** Given problem **
Copy these records line for line, leaving out the pictures.

** Supplied information **

<<<<

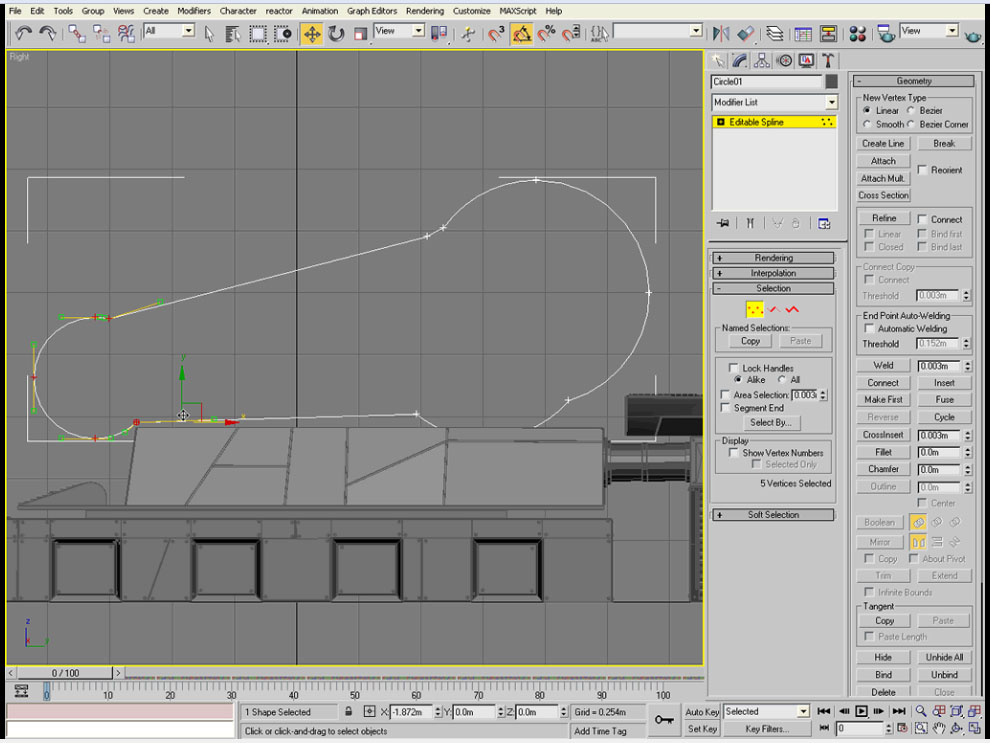Expand the Soft Selection rollout
990x743 pixels.
click(x=773, y=514)
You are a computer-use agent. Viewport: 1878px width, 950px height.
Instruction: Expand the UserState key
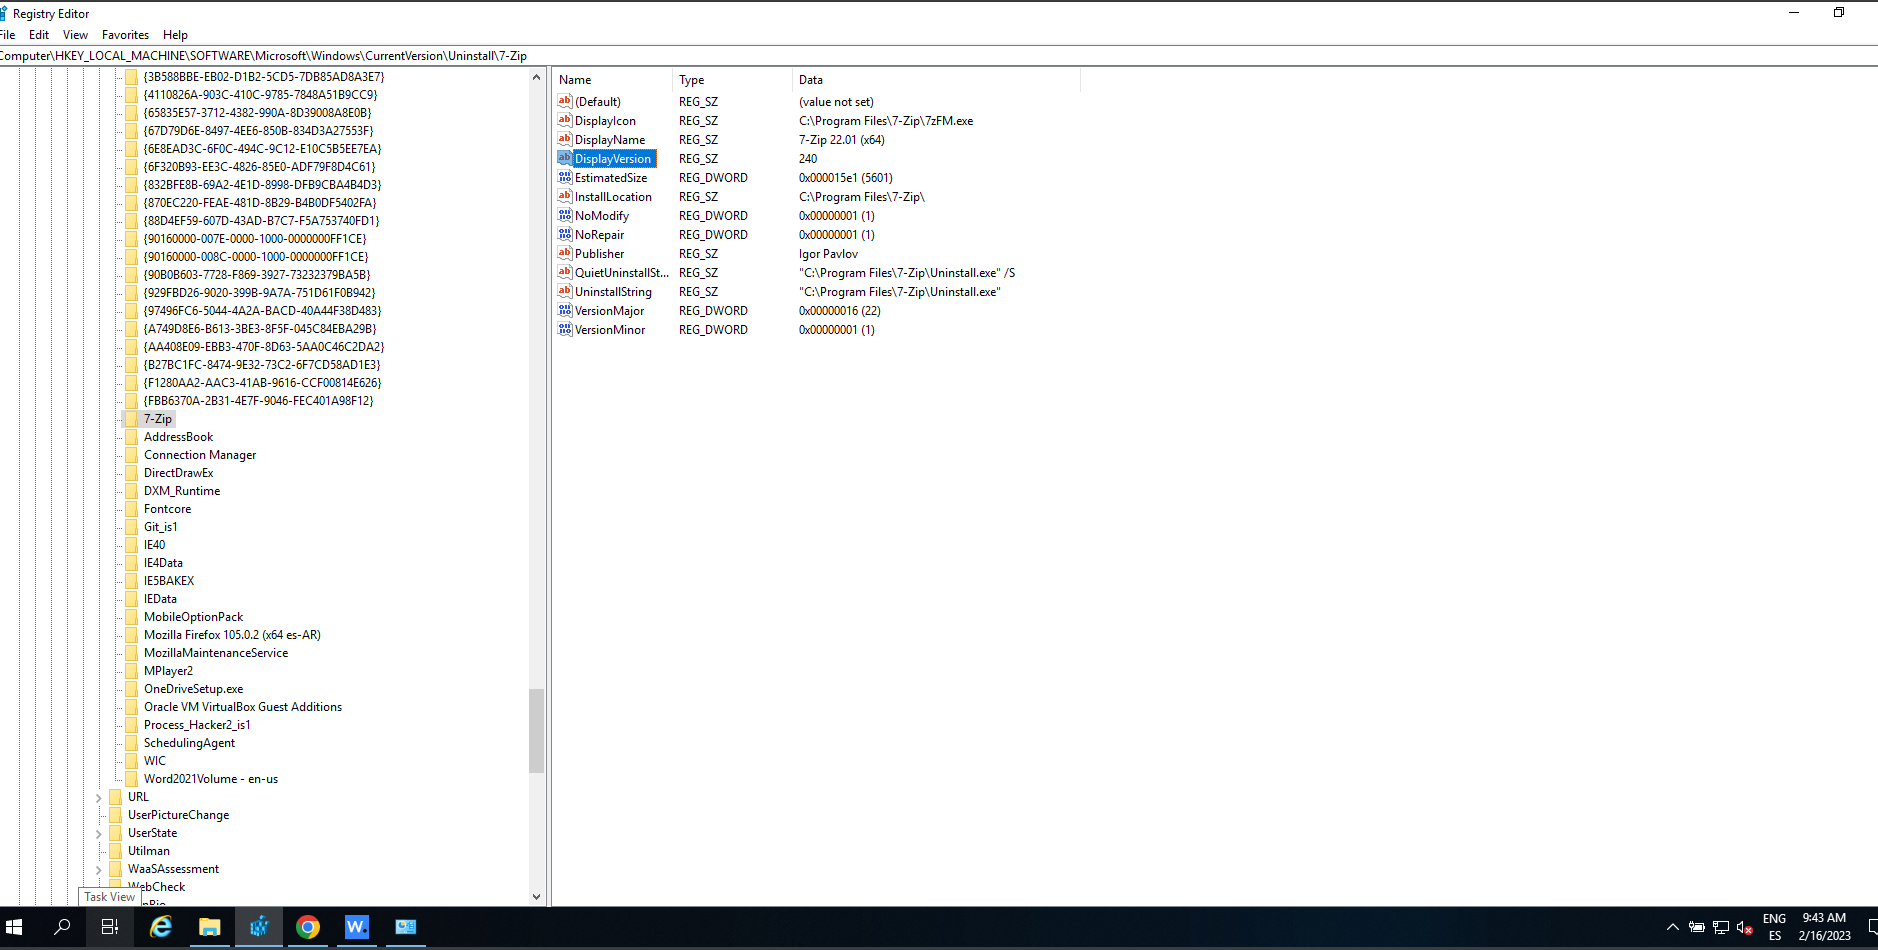click(98, 832)
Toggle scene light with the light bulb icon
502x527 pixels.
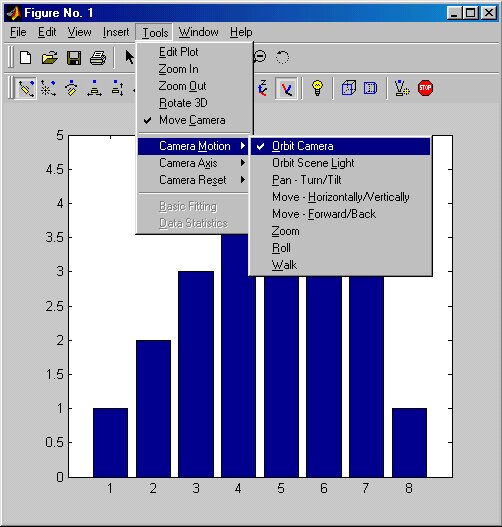[x=317, y=88]
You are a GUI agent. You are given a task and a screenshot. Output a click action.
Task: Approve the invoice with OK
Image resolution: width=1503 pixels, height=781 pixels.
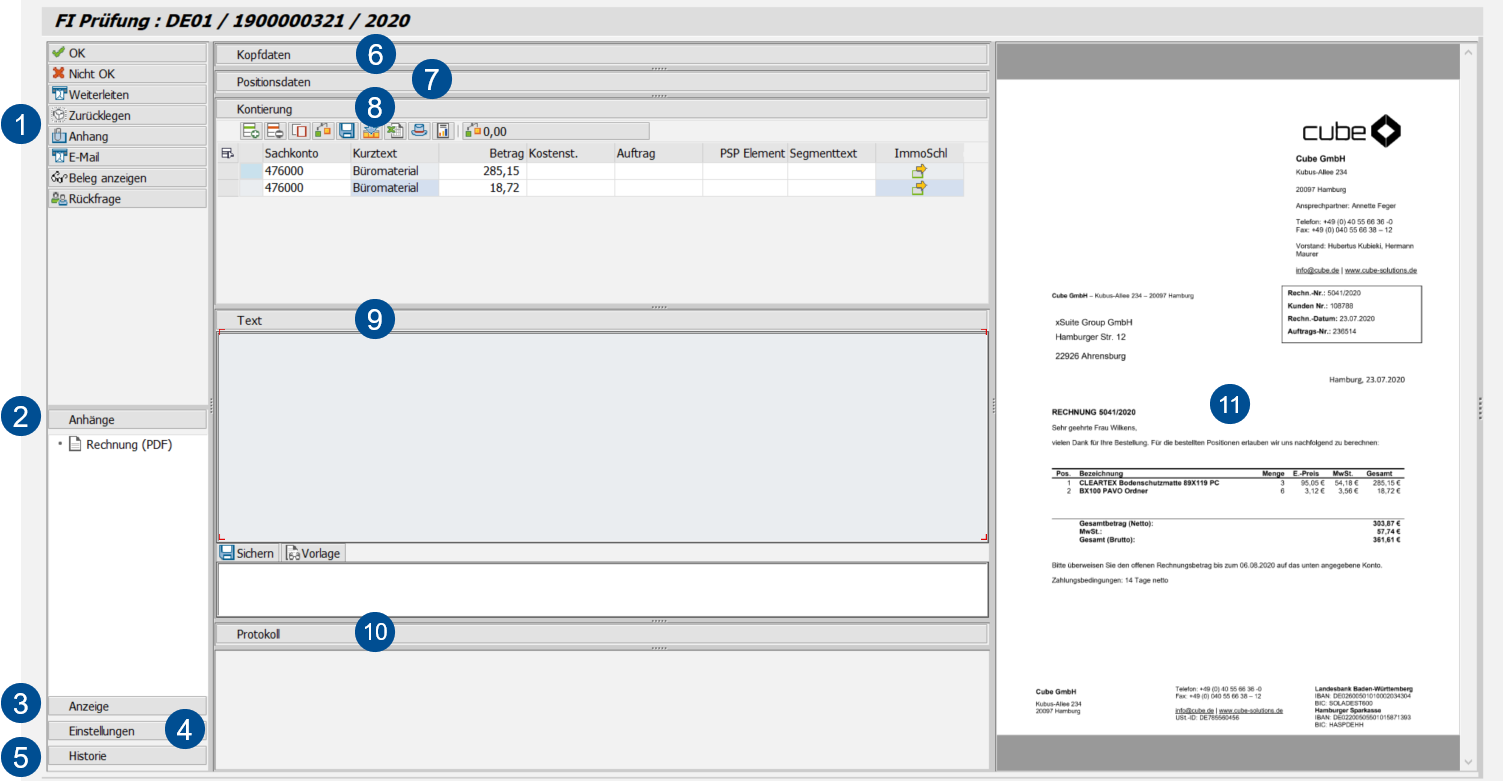tap(127, 51)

>>>>

** Written reply **
Expand the Soft Selection rollout
990x743 pixels.
click(x=773, y=514)
You are a computer-use agent. Viewport: 1878px width, 950px height.
Instruction: Expand the UserState key
click(98, 832)
Toggle scene light with the light bulb icon
502x527 pixels.
[x=317, y=88]
You are a GUI agent. You are given a task and a screenshot. Output a click action.
Task: Approve the invoice with OK
Image resolution: width=1503 pixels, height=781 pixels.
tap(127, 51)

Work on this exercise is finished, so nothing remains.